The truth is, NP’s future has been in the hands of those who have been turning our dials for over a half century: the Oil companies. They have had a large stake in NP since the 70’s own the mineral rights to many of the uranium mines. Their government/private partnerships were cast in cement, a power which the BP disaster demonstrated.

The division of Mining and Minerals was forced to divide into two separate entities (revenues and regulations) after the BP disaster, for fear of exposing their codependent relationship, ripe with conflicts of interest.  On Wall Street, they certainly enjoy the “capital gains” generated by these partnerships, but stay away from feeding off this “sacred cow.” Standard and Poor’s predicts the cost of building NP plants will continue to grow at a current pace of 15 to 20 percent annually, and most of Wall Street agrees.
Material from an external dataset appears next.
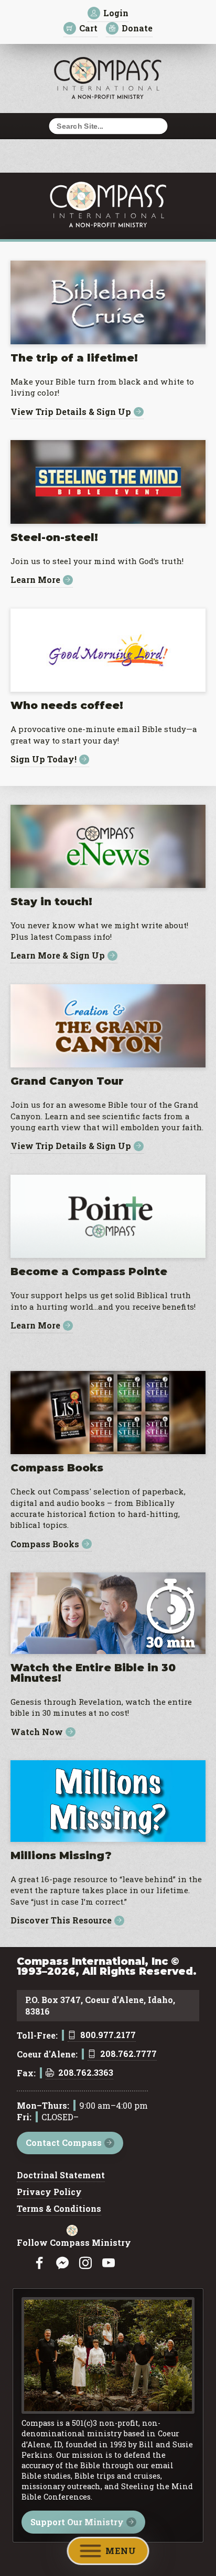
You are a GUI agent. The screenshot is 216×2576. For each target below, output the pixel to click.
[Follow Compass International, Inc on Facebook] (39, 2263)
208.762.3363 (85, 2073)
This creates an unquenchable thirst for public funds among approved plants, and both Wall Street and S&P agree there is less than a 50 percent chance that any government financing will ever return to the treasury.

In capitalism, a basic tenet is that the producer bears all costs of bringing the product to market before profiting, but we can see that in many industries, especially energy, such is seldom the case. Therefore, any conversation about nuclear power's role in our future energy plan must begin with an honest assessment of cost. The fact that any such assessment presents a big problem for the advocation of a major role for NP, seems like the very reason such facts aren't being discussed by those at the top. Can America, especially our future generations, really afford to move forward in such a financially reckless manner?